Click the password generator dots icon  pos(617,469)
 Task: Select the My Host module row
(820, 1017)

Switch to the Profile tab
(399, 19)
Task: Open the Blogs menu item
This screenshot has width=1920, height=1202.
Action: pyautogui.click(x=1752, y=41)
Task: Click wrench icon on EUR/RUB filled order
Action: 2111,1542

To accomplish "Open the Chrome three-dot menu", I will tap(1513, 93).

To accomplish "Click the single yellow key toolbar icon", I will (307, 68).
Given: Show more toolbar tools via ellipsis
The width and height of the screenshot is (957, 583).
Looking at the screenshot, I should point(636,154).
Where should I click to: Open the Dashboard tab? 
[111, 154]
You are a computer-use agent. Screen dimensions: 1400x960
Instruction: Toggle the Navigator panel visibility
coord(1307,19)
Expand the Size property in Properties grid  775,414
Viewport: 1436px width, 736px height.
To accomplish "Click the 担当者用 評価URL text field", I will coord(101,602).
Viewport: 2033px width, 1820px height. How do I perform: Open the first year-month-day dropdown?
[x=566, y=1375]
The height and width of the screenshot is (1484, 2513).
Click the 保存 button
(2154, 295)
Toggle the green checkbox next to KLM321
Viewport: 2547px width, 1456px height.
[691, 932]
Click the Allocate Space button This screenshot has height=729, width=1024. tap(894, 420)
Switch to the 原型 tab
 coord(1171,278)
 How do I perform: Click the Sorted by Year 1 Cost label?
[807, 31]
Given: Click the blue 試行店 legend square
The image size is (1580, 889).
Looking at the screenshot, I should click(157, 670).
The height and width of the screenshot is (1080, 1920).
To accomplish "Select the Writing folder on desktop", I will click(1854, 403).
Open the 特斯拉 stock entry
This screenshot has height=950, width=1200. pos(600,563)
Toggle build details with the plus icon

* **STATED EXERCISE**
Take the part of the records that opens with the line containing "Switch to the Profile tab" and closes with the line containing "Expand the Size", and write those lines out again with "Navigator" swapped for "Outline" and nothing else altered.

* **TASK RESPONSE**
Switch to the Profile tab
(399, 19)
Task: Open the Blogs menu item
This screenshot has width=1920, height=1202.
Action: pyautogui.click(x=1752, y=41)
Task: Click wrench icon on EUR/RUB filled order
Action: 2111,1542

To accomplish "Open the Chrome three-dot menu", I will tap(1513, 93).

To accomplish "Click the single yellow key toolbar icon", I will (307, 68).
Given: Show more toolbar tools via ellipsis
The width and height of the screenshot is (957, 583).
Looking at the screenshot, I should point(636,154).
Where should I click to: Open the Dashboard tab? 
[111, 154]
You are a computer-use agent. Screen dimensions: 1400x960
Instruction: Toggle the Outline panel visibility
coord(1307,19)
Expand the Size property in Properties grid  775,414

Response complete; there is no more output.